Journey screening - short review - MY CLASS by Daniele Gaglianone

Gaglianone takes on an issue as difficult, particularly in Italy, as immigration by filming in a real classroom where immigrants learn English but with a fake teacher, one of contemporary Italian cinema’s greatest actors Valerio Mastrandrea. In My Class, the documentary intersects naturally within the artificial narrative structure, and as a result the film ends up becoming a most inventive and powerful exercise in docufiction. There are many laughs and many tears. One may be inclined to think that Gaglianone actually comes across as a winner only in selfish terms – the message the film carries is far too grand for the artistic vision he has in mind and sometimes he may comes across as slightly exploitational as well as self-apologetic in a particular sequence where he fails to help an African man get his work permit renewed.

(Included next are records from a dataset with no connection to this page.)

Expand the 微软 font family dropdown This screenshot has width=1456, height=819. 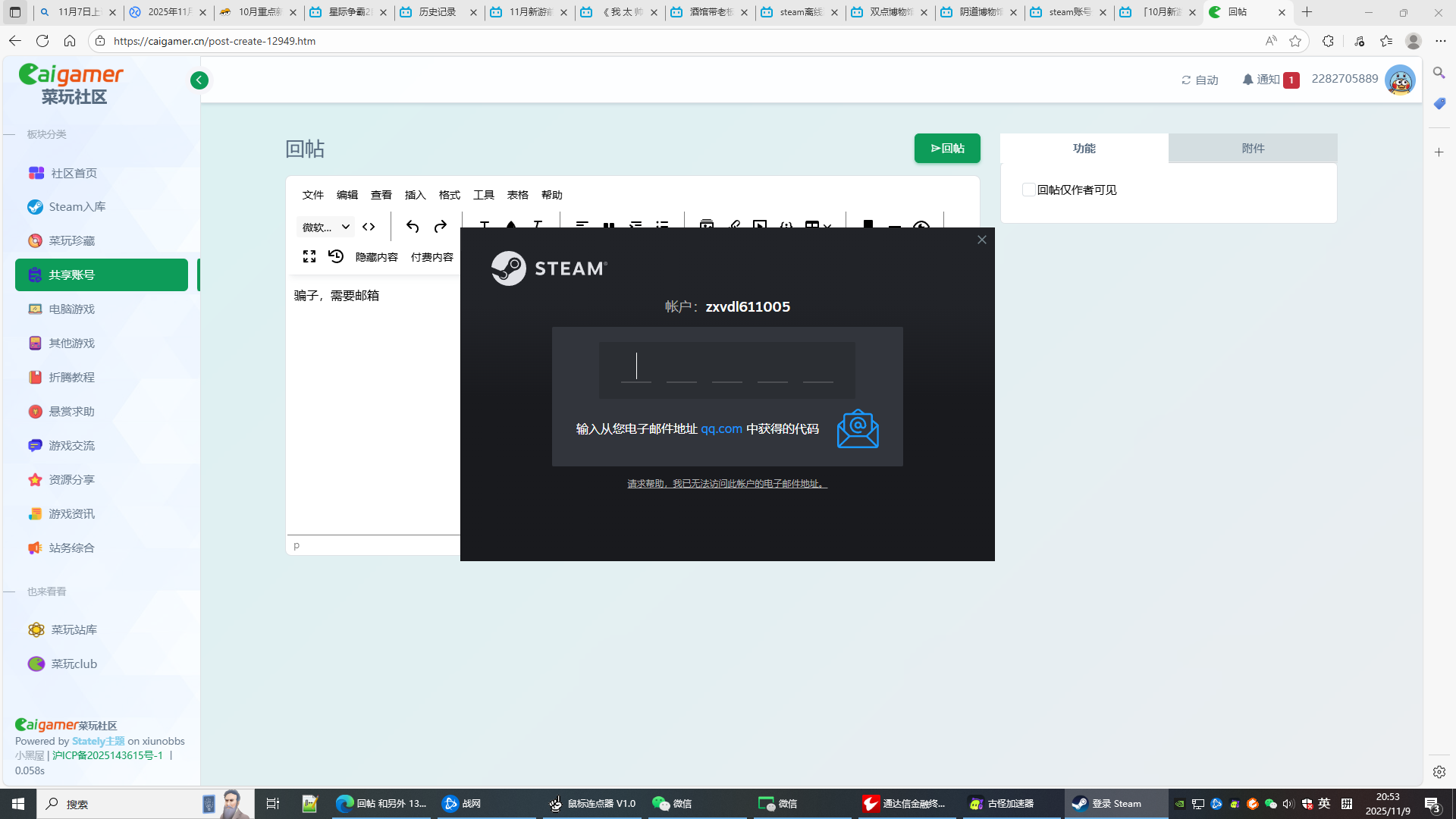click(326, 227)
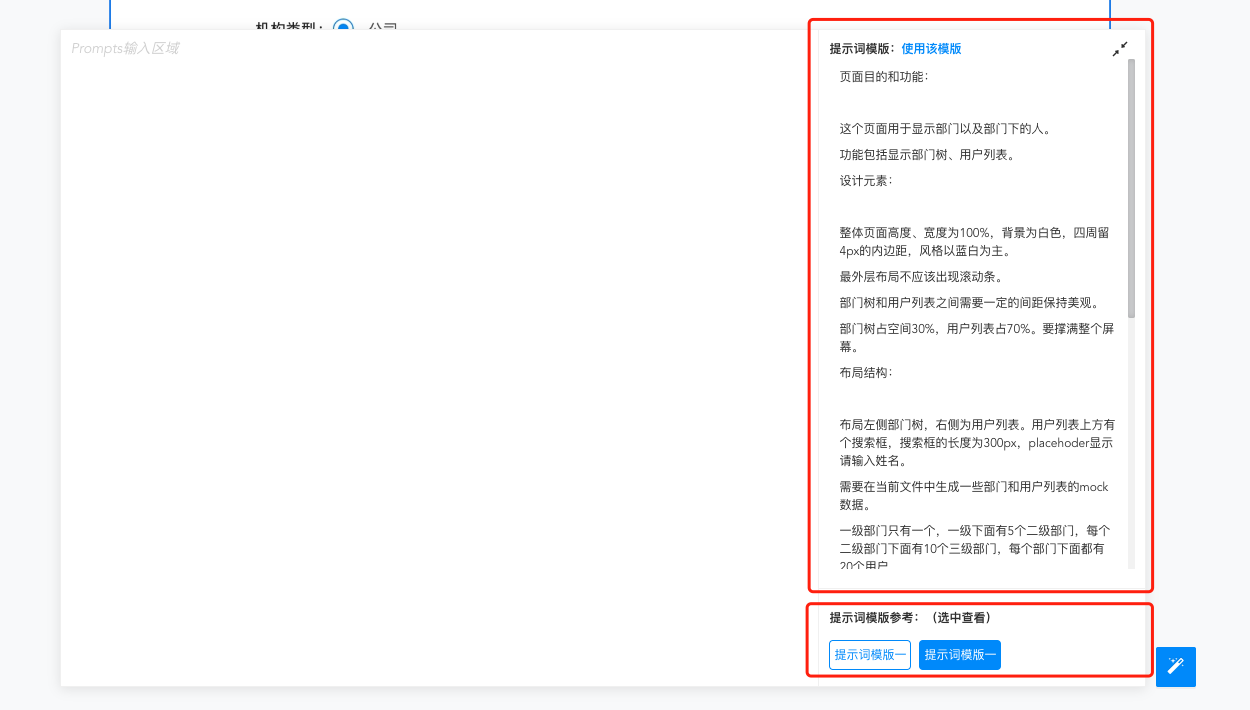Select the 设计元素 heading text
Image resolution: width=1250 pixels, height=710 pixels.
click(x=868, y=181)

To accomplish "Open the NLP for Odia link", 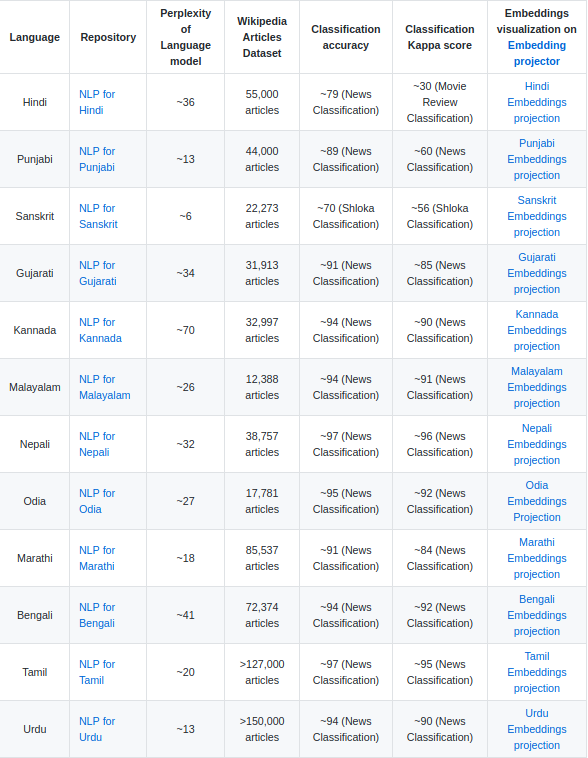I will point(97,501).
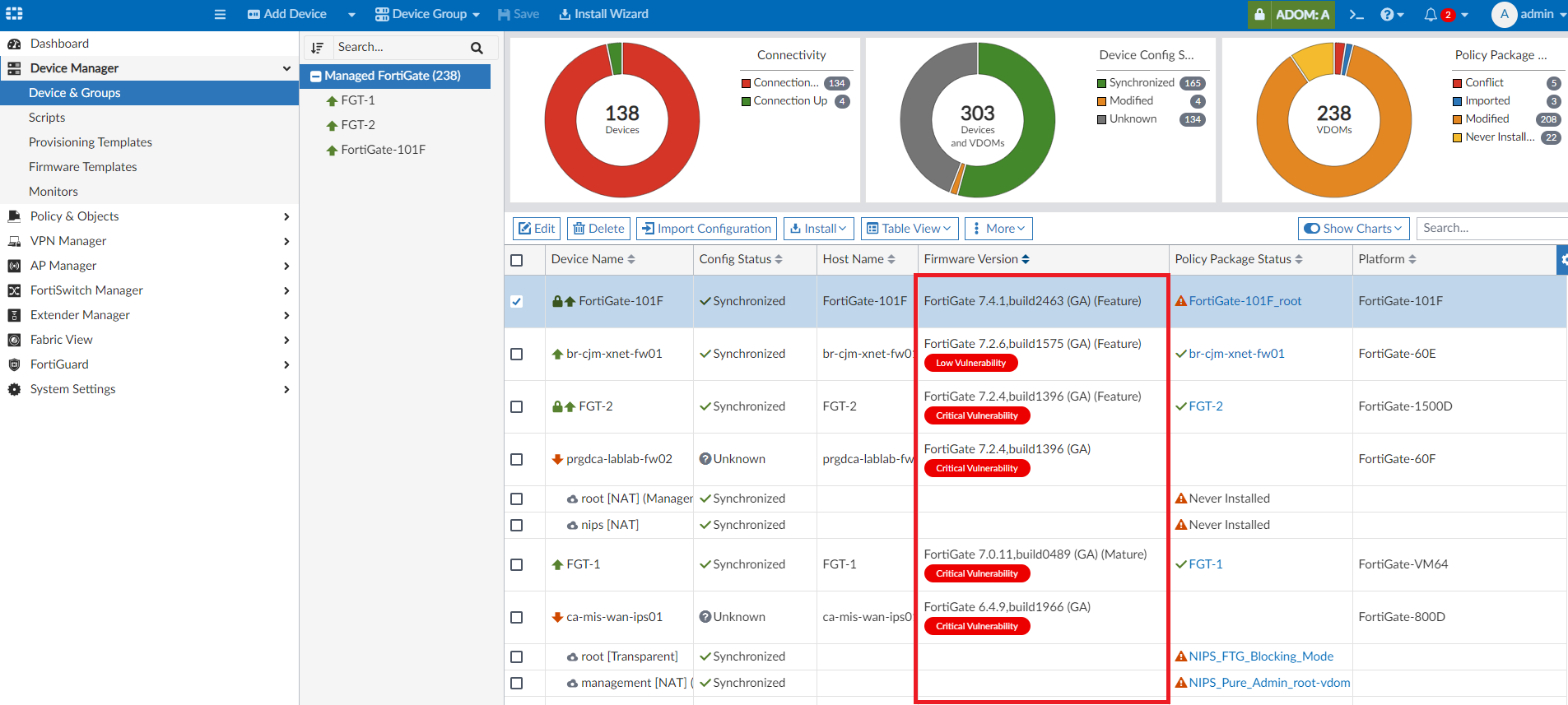Click the red Connection Down legend swatch
Screen dimensions: 1568x705
click(x=746, y=83)
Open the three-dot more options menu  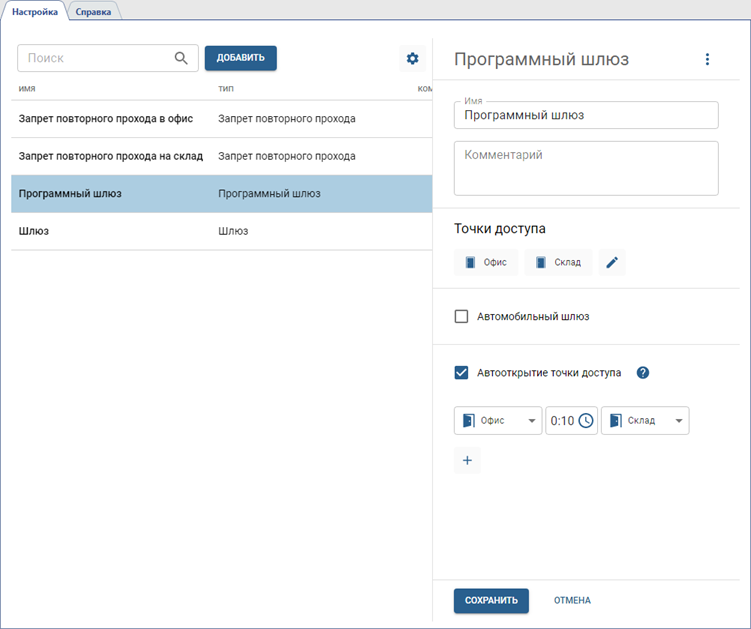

Yet, in knocking boundaries, he is quite successful in making a subject so difficult to understand suddenly universal and to show a helplessness and frustration that goes along with dealing with this particular subject. My Class is uncomfortable, perhaps even controversial, but the simple fact that it raises such an important issue makes it brave and ambitious. On a side note, considering the factor of the Italian language classroom, somehow remarkably manages not to restrict its audience in the international film and not much of the appeal of the film’s dialogue is lost in translation.